● **EXCERPTED RECORDS**
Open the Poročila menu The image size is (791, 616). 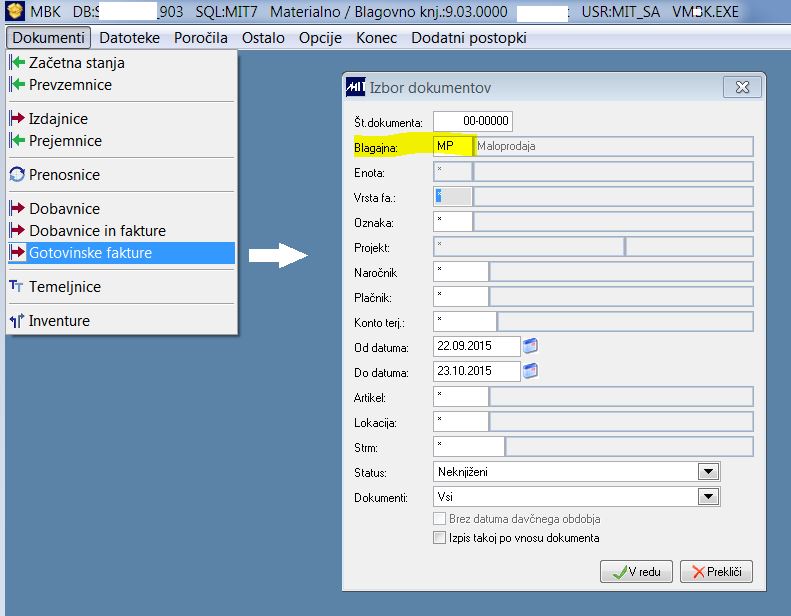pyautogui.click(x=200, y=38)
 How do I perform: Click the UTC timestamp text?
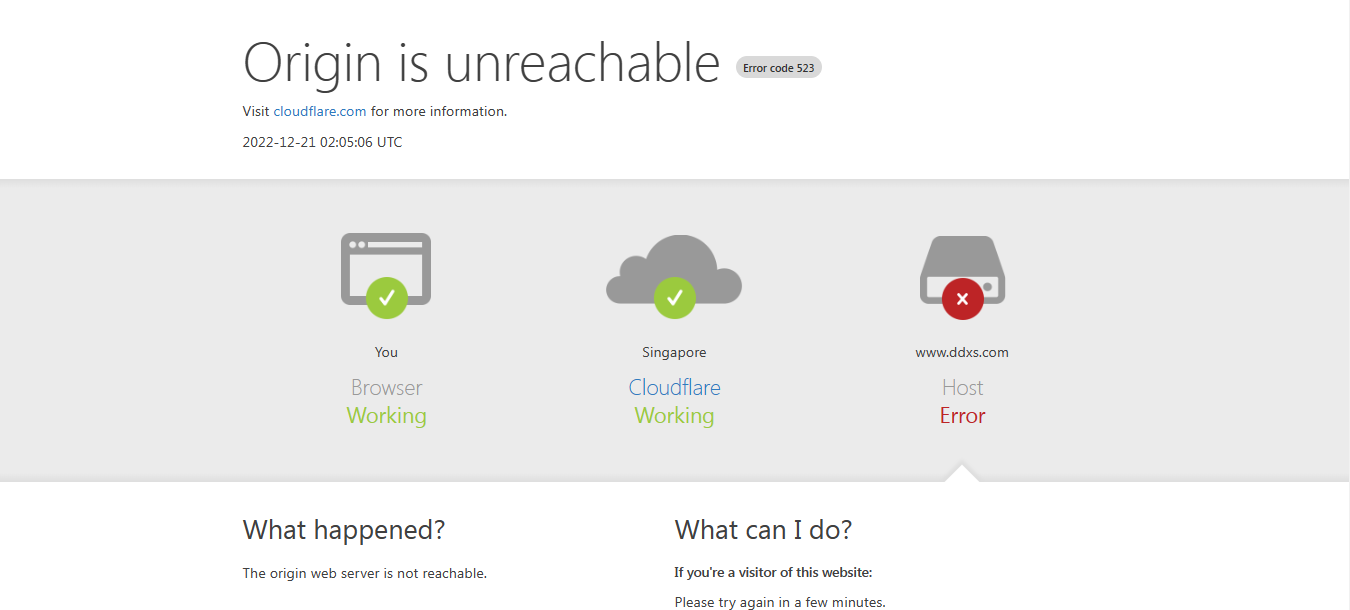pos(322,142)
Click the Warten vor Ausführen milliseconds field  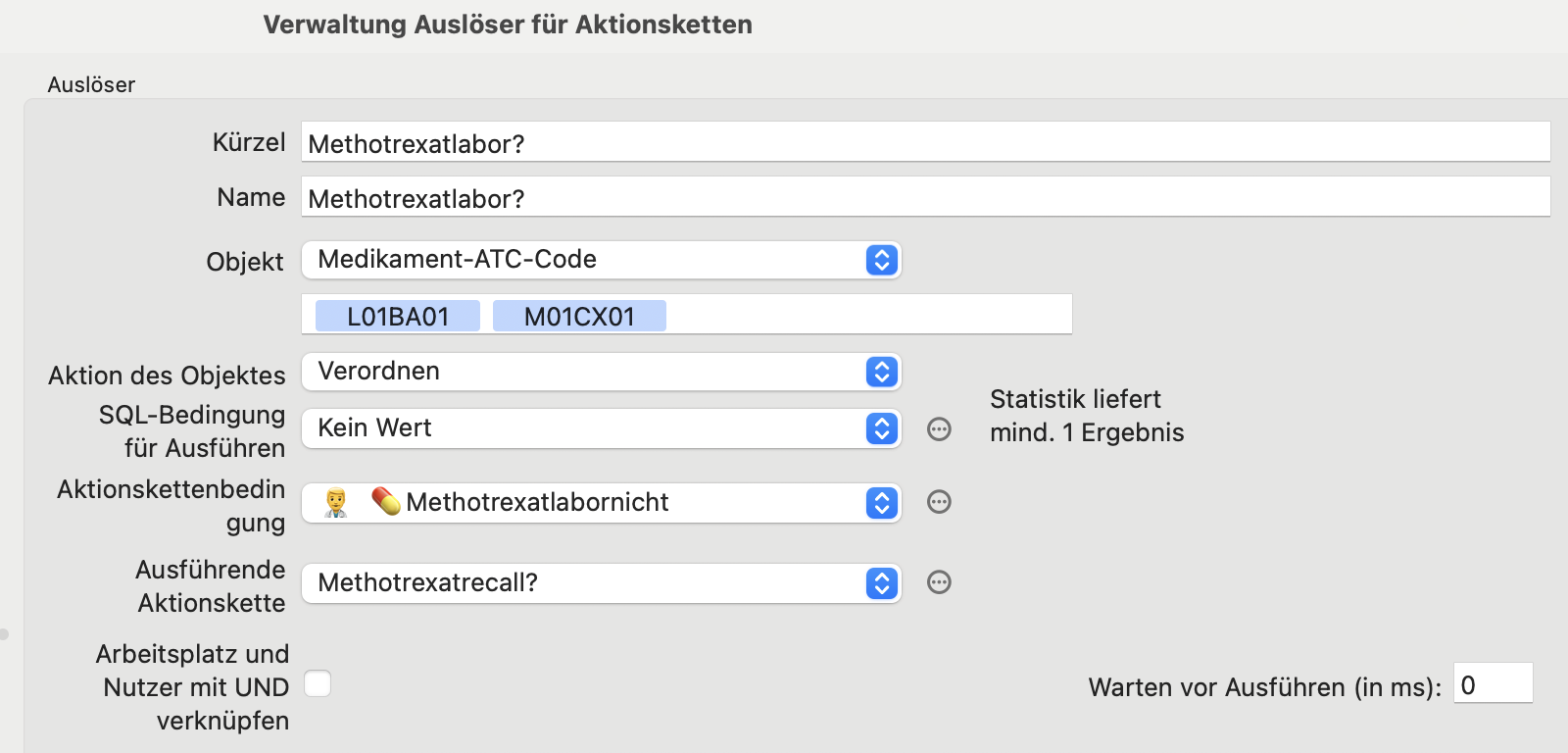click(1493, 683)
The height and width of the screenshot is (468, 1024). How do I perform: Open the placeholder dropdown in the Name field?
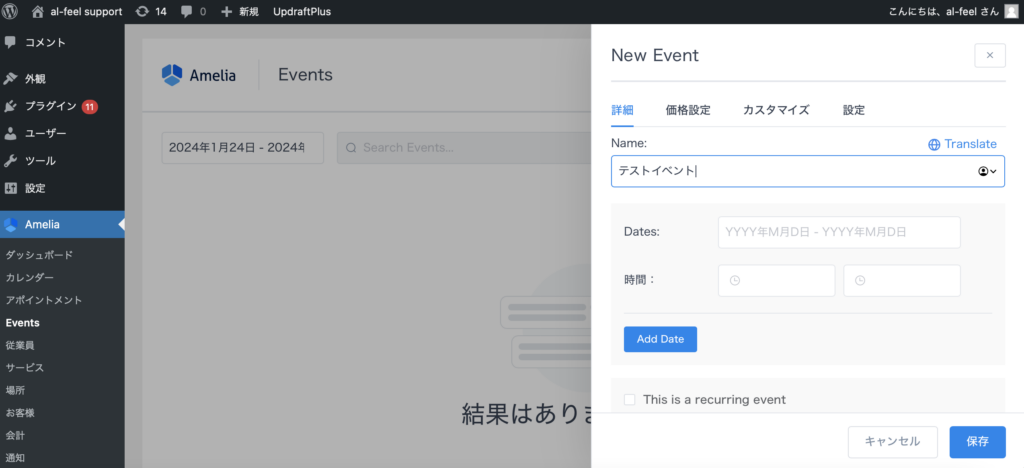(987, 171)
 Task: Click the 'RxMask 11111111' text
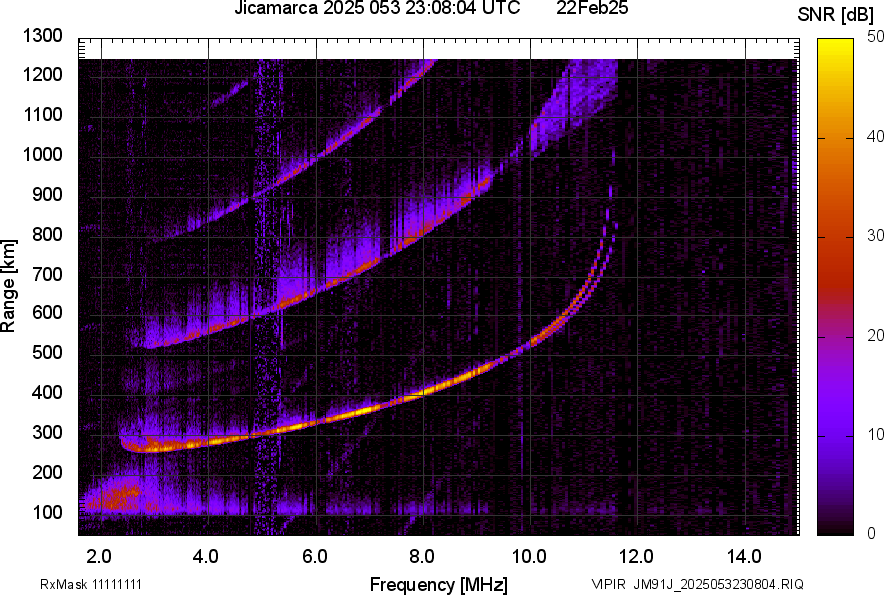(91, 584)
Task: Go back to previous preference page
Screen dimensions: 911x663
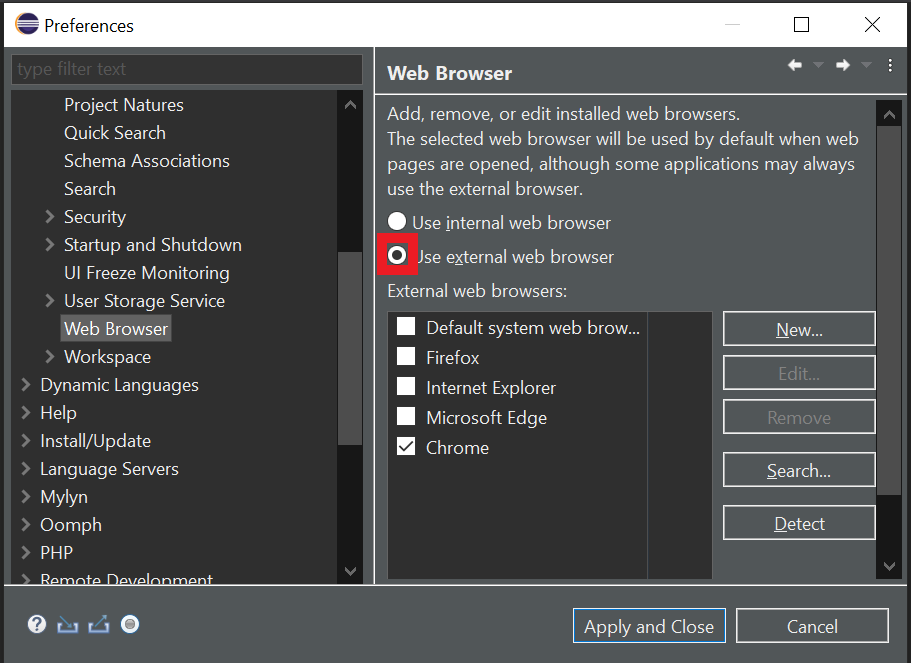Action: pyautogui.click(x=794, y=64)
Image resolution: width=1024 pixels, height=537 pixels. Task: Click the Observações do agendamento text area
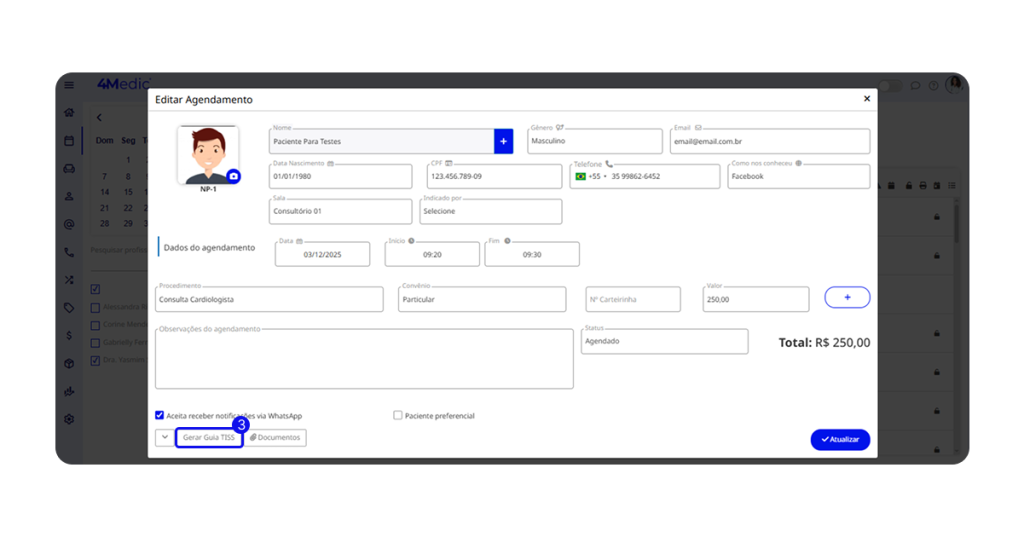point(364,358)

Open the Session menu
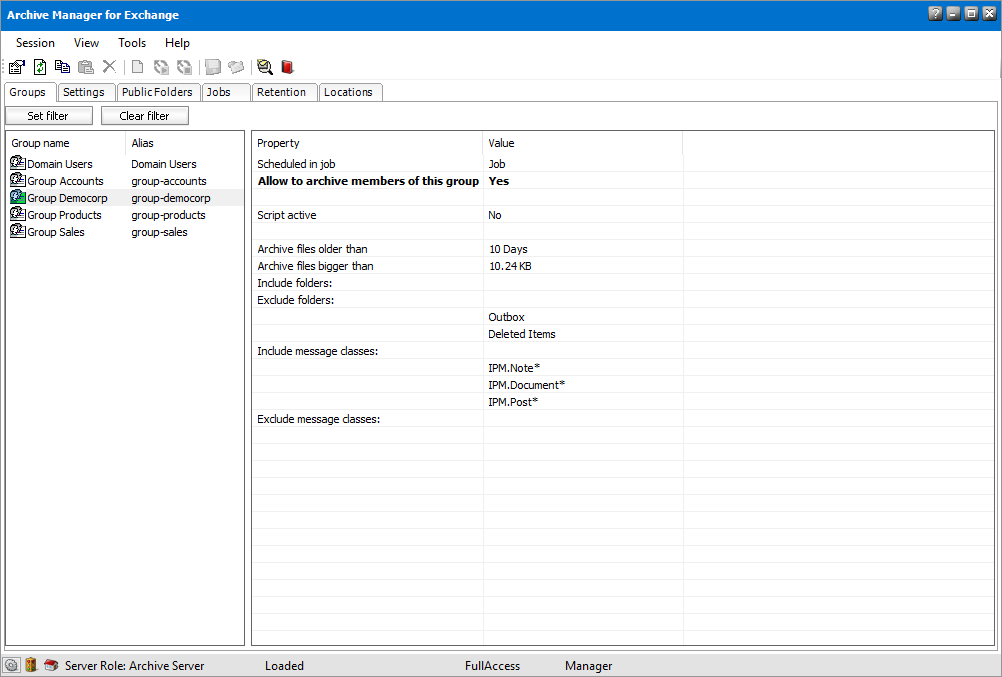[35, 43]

● **EXERCISE DESCRIPTION**
Write out word for word every line from the line with "Screen dimensions: 911x663" through the final line of the records, both included, skipping the pictures.

● **THE ANSWER**
Screen dimensions: 911x663
Action: pyautogui.click(x=794, y=64)
Image resolution: width=1024 pixels, height=537 pixels. Task: Click the Observações do agendamento text area
point(364,358)

Open the Session menu
[35, 43]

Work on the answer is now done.